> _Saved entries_
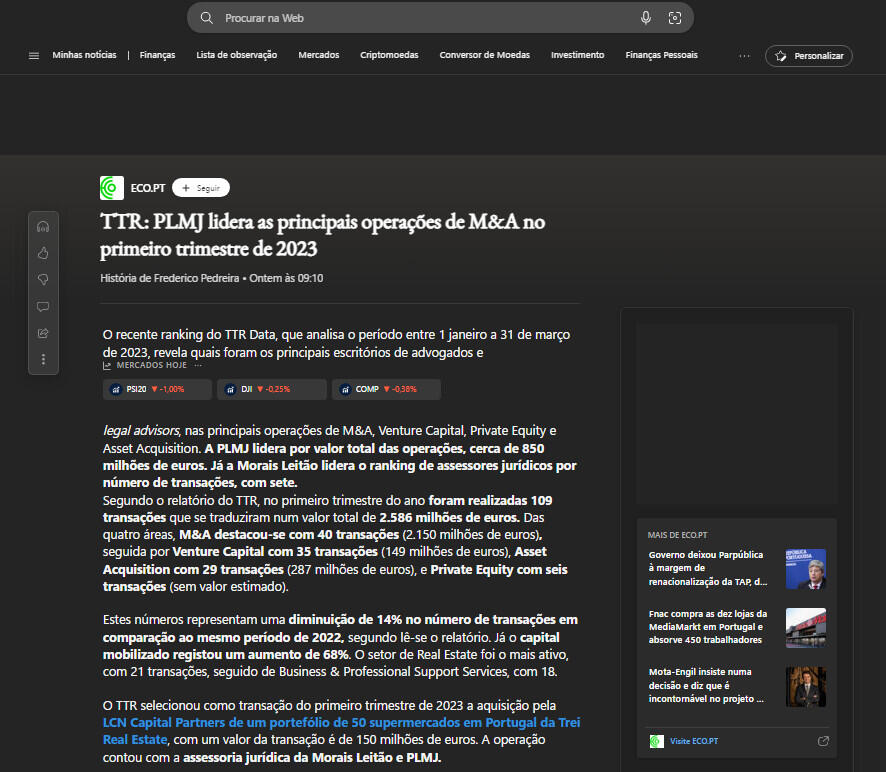This screenshot has width=886, height=772.
Task: Click the ECO.PT green logo
Action: tap(112, 188)
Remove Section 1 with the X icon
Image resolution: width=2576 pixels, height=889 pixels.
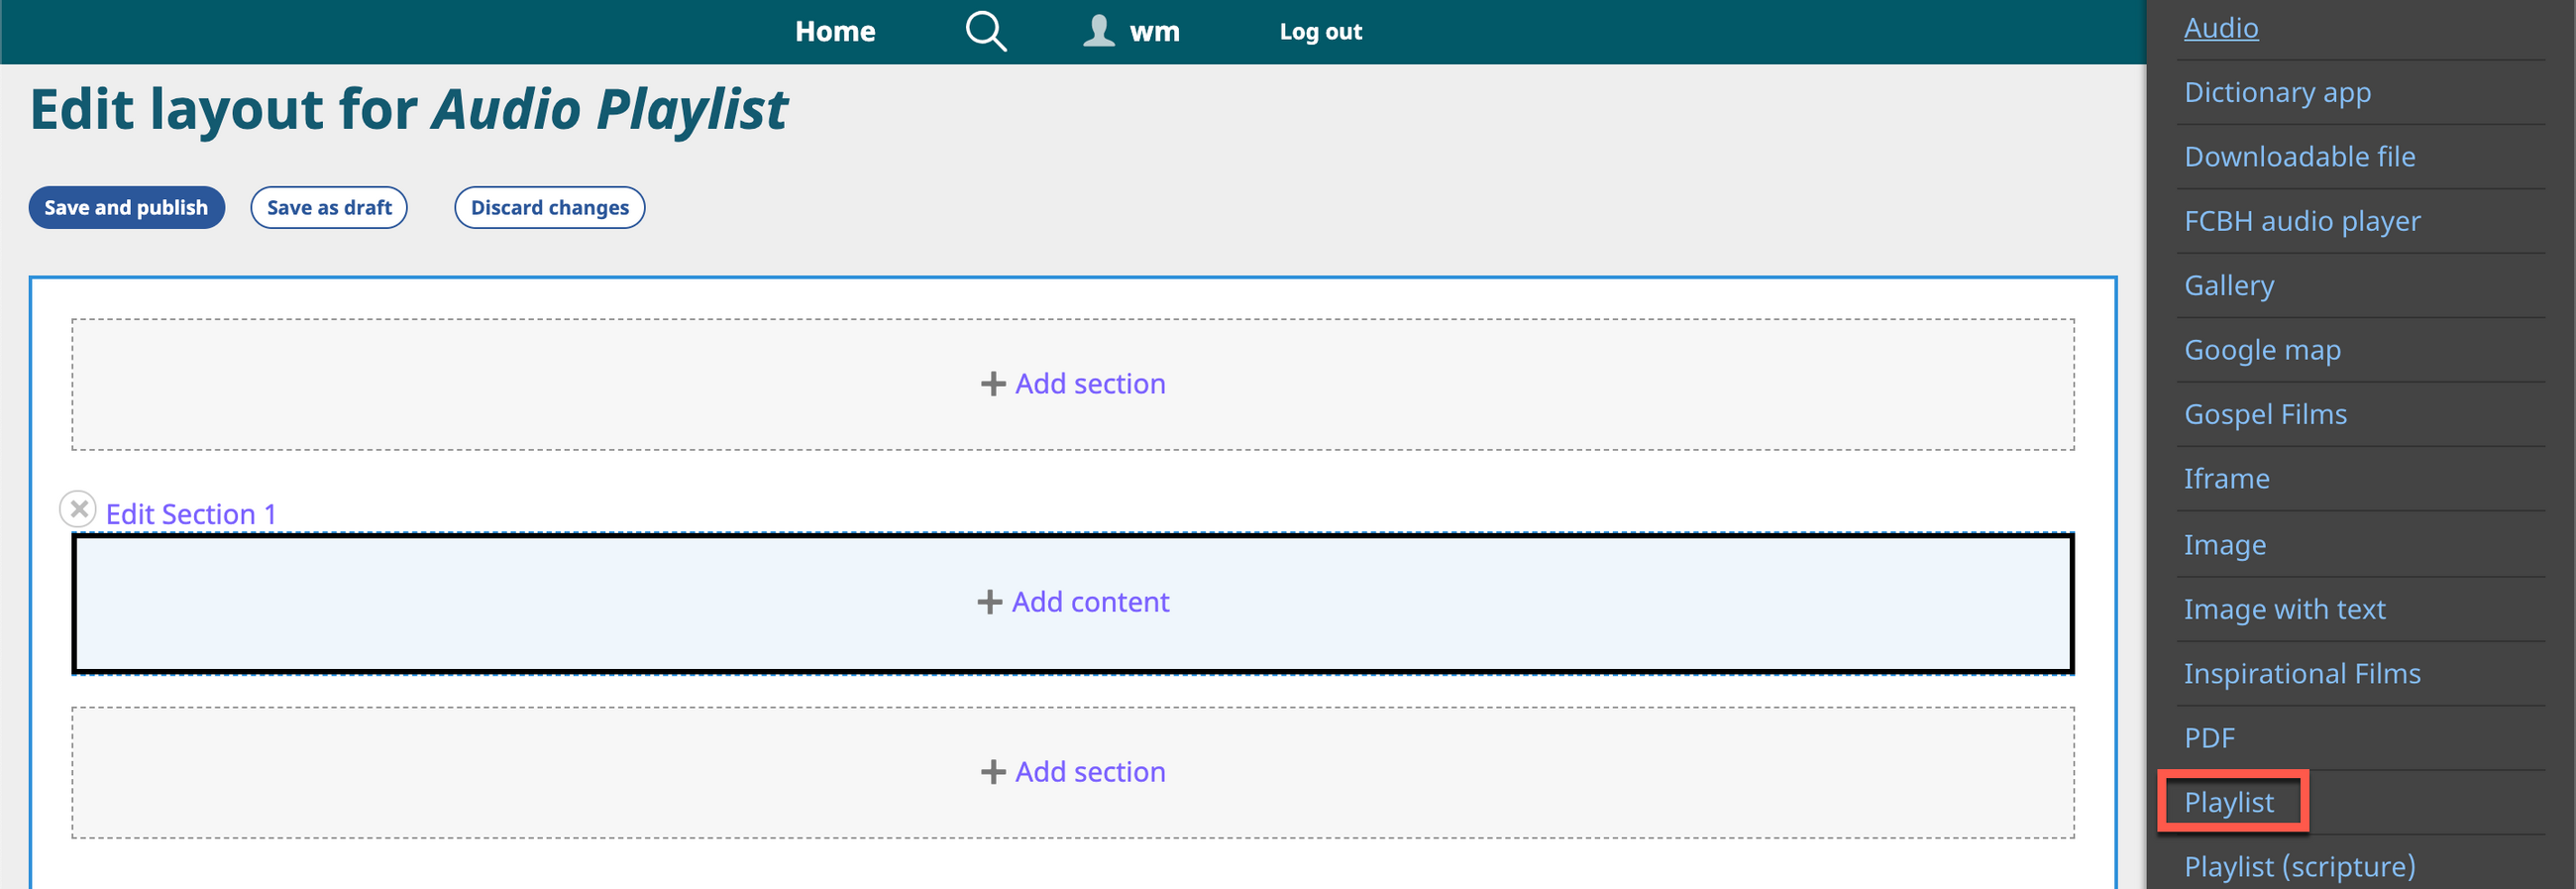[x=78, y=509]
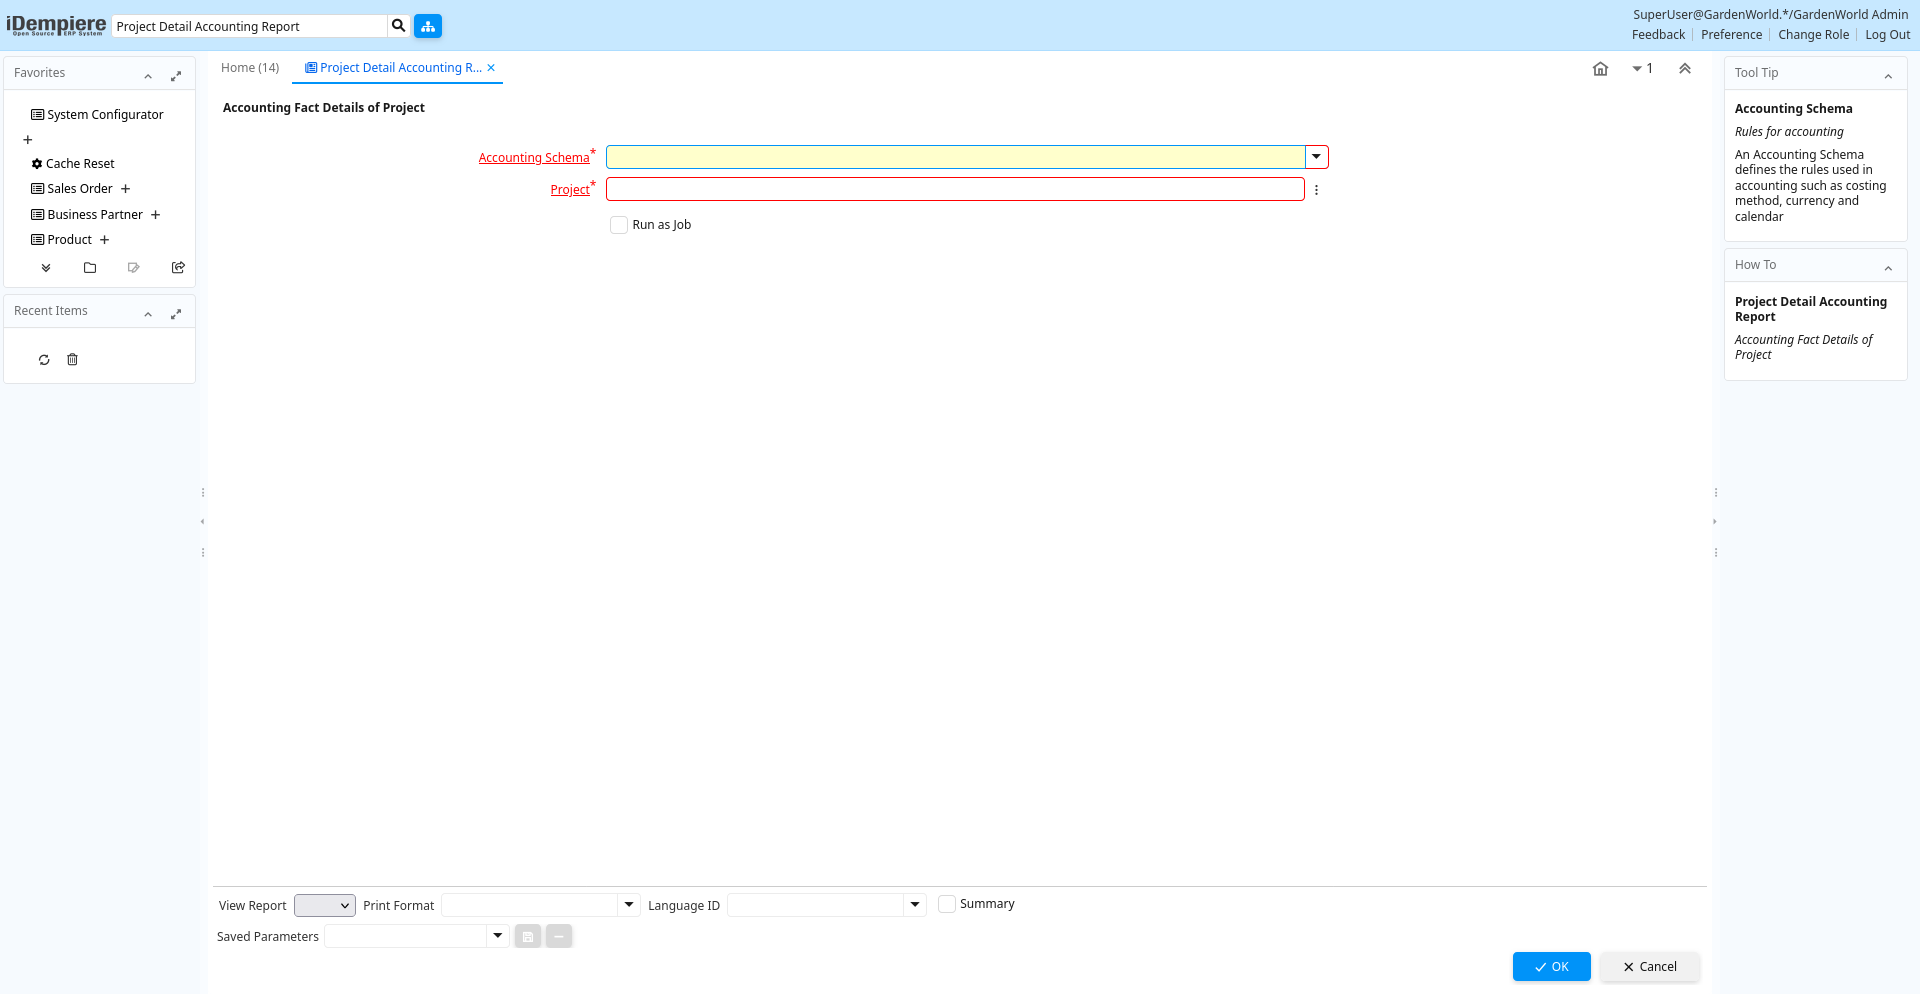Click inside the Project input field

[954, 189]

> _WHAT THE EXERCISE ASKS_
Repeat exactly the lines from the one containing "Image resolution: width=2576" through the last line of the records above, both included, and leave out the pictures.

> _EXERCISE RESPONSE_
Image resolution: width=2576 pixels, height=889 pixels.
[x=78, y=509]
Click inside the Project input field

[954, 189]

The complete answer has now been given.